Exercise objective >> Among the lines below, return each one that contains the word "agent".

Available data >>
-=-=-=-=-

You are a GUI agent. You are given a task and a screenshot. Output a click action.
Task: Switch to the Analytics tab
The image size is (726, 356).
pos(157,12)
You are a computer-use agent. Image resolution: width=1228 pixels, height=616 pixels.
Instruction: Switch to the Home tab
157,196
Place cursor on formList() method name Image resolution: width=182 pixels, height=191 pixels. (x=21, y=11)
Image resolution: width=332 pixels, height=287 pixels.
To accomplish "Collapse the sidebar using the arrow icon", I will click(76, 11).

-=-=-=-=-

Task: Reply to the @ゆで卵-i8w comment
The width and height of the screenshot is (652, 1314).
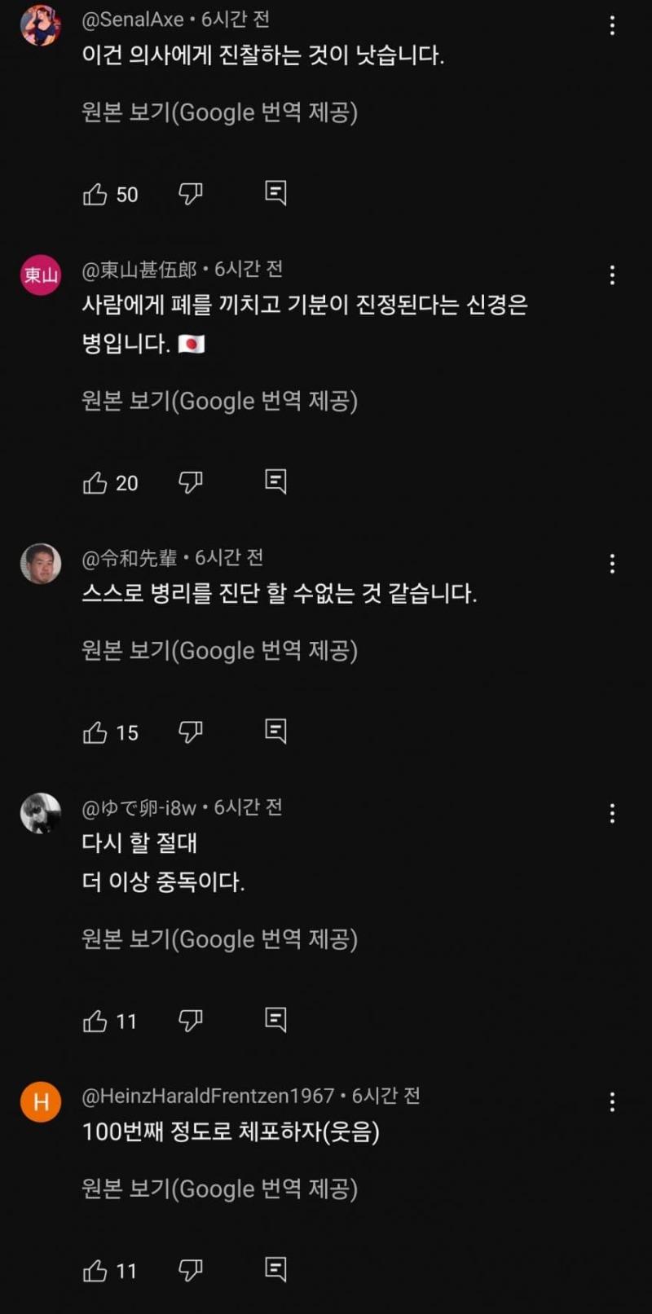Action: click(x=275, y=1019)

-=-=-=-=-

Solution below >>
You are a GUI agent. You are given a task and a screenshot. Output a click action.
You are a computer-use agent. Image resolution: width=1228 pixels, height=616 pixels.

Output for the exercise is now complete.